本文>
###

画像ファイルのキャッシュ設定です。画像ファイルもrevision管理が可能なため、cacheFirst戦略を利用しています。ファイルサイズは大きくなるため、ストレージへの影響を考えて依存ファイルよりも有効期間を短めに設定しています。
serviceWorker.jsの読み込み
serviceWorker.jsがWorkboxから生成されたら、js側から読み込みを行います。if ("serviceWorker" in navigator)
で非対応環境を判定しています。
▼main.js
if ("serviceWorker" in navigator) {
navigator.serviceWorker
.register("serviceWorker.js")
.then(reg => {
console.log(reg);
})
.catch(e => {
console.log("Registration failed with " + e);
});
}
デプロイ
ホスティング環境にファイルをアップロードする際には、CloudFrontへの影響と、IE11への対応を考えて
- Cache-Controlヘッダーの設定
- CDNのキャッシュの無効化
を行います。
Cache-Controlヘッダーのmax-age設定
html
この記事の設定では、WorkBoxはhtmlに対してnetwork first戦略を取ります。WorkBoxは必ずネットワークから最新のファイルを確認します。

###

提供された項目>
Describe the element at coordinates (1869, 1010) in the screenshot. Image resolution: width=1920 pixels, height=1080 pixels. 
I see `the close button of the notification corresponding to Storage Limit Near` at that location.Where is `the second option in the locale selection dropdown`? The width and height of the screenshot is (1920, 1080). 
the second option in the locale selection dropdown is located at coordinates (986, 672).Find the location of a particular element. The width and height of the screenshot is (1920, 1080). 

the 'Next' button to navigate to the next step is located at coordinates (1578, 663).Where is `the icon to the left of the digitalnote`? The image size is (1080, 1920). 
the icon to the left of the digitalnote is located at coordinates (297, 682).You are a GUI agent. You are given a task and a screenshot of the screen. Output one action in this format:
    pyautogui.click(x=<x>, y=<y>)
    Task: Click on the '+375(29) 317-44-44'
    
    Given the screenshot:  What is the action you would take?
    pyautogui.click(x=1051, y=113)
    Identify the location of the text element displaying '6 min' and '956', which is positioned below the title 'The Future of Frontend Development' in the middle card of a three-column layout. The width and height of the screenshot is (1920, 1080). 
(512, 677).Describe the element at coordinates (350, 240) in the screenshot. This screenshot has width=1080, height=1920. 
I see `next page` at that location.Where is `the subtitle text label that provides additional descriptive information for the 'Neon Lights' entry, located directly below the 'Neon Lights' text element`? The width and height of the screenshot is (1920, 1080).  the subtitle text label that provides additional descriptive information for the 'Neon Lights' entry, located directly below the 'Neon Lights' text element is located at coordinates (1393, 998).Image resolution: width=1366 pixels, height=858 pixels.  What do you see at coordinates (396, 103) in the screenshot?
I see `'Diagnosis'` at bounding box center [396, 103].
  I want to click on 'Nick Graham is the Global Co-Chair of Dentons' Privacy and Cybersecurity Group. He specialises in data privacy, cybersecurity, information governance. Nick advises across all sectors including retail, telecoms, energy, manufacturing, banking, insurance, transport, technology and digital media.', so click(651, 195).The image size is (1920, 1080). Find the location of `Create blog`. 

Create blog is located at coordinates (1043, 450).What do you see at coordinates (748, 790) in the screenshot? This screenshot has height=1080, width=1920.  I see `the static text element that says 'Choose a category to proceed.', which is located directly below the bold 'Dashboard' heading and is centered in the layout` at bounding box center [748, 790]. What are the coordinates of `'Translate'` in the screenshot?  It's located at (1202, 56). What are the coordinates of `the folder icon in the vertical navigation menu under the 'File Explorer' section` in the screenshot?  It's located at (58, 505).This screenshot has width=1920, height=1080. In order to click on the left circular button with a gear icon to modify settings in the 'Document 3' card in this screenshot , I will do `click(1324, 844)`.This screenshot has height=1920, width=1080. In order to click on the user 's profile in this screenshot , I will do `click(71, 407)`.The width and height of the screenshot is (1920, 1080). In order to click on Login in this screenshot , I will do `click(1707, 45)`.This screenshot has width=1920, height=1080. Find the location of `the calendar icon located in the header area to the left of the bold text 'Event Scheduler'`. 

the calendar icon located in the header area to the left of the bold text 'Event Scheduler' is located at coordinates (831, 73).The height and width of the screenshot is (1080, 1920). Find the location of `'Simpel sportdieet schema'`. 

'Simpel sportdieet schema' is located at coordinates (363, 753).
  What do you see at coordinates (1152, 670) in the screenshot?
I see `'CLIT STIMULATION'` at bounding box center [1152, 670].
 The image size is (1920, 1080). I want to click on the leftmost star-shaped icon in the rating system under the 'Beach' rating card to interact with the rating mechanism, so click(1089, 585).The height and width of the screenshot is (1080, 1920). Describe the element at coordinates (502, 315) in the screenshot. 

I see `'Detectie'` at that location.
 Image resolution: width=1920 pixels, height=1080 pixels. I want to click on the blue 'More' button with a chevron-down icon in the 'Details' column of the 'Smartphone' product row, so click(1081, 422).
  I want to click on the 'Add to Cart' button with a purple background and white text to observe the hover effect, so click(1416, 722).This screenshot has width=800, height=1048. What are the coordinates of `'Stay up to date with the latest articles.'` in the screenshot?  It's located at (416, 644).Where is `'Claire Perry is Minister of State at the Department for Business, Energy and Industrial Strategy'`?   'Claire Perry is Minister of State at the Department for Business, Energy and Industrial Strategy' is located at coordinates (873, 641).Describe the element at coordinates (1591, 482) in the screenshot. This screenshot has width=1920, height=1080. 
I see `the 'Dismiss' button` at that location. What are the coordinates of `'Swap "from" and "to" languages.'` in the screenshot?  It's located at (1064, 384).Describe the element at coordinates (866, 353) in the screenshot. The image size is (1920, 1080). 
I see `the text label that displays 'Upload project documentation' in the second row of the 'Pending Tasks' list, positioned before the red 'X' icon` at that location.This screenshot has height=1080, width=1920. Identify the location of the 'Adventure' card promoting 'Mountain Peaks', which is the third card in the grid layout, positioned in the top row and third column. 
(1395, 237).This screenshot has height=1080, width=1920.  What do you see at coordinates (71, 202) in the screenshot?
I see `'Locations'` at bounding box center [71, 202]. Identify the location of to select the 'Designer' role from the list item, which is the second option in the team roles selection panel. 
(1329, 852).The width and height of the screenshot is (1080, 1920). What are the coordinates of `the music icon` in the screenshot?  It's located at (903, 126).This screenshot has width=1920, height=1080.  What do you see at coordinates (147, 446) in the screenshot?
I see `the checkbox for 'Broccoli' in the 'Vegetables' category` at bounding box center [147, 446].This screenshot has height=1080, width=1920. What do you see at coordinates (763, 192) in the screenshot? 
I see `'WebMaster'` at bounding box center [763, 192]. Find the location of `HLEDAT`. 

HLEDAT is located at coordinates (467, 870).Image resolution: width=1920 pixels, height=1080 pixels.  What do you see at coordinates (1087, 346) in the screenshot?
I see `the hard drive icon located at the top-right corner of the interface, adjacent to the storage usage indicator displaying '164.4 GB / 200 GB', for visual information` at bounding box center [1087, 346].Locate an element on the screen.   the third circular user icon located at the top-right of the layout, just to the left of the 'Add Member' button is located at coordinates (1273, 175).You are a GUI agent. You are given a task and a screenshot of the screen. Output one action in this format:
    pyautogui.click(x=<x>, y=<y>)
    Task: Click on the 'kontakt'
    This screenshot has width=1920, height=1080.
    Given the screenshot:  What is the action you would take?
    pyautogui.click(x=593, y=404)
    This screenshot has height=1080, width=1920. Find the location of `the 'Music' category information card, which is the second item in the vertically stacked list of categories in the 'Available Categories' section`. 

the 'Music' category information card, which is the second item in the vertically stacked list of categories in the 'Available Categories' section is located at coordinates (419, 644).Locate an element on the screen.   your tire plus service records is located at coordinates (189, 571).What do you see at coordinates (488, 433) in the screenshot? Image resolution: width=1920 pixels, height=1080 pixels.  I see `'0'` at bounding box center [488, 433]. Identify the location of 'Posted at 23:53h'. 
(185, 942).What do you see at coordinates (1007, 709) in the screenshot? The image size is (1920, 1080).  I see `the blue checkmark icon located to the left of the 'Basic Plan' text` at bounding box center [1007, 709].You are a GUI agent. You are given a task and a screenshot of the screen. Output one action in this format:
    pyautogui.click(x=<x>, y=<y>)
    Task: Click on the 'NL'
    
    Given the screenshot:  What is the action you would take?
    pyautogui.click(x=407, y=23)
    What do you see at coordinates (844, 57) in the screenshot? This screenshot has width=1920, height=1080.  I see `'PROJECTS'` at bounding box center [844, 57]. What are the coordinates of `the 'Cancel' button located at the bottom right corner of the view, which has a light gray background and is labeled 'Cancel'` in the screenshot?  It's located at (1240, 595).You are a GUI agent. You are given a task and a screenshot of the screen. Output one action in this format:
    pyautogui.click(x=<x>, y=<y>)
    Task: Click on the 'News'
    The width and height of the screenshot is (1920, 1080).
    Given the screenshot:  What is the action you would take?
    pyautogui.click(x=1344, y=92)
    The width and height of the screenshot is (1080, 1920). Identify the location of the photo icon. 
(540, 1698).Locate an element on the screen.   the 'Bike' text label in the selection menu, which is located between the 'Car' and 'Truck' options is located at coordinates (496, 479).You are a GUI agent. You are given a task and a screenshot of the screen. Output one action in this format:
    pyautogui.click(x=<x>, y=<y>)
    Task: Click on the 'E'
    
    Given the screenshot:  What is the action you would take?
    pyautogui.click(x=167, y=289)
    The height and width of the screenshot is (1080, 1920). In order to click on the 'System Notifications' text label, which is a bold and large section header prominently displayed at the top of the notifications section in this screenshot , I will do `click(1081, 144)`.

###

取り組む課題>
1) Workboxの解説文について、次の問いに答えなさい。
(a) 画像ファイルのキャッシュにはどの戦略が利用されているか。
(b) serviceWorker.jsを読み込む際、非対応環境は何というコードで判定されているか。
(c) この記事の設定で、WorkBoxはhtmlに対してどの戦略を取るか。
2) Workboxの解説文の続きを、最後に示された文の直後から書きなさい。

解答例>
1)
(a) cacheFirst戦略
(b) if ("serviceWorker" in navigator)
(c) network first戦略

2)
CloudFrontはキャッシュ更新にmax-ageを利用します。max-ageがゼロでない場合、CloudFrontはその期間中S3にアクセスせず、CloudFront自身のキャッシュを返します。キャッシュが生きている間に新しいファイルをデプロイすると、CloudFront上に古いキャッシュが残ります。そのためデプロイの度にファイルの無効化(Invalidation)を行います。ファイルの無効化が行われたあとは一度だけ、CloudFrontは最新のhtmlファイルをS3から取得します。
(念のため確認を行いましたが、IE11でもファイルの無効化後はHTTPリクエストヘッダーのIf-Modified-Sinceを利用してS3から最新のファイルを取得しました。)
max-ageをゼロに設定すると、CloudFrontはかならずS3のオリジンに対してリクエストを行い、毎回htmlファイルを取得します。これは読み込み速度の低下につながるため避けるべきです。CloudFront経由で毎回S3にアクセスすると、S3単体の速度よりさらに遅くなります。
したがって、htmlのmax-ageはゼロではなく、短期間に設定するのが適切です。まずは1日程度に設定し、影響を見ながら調整してください。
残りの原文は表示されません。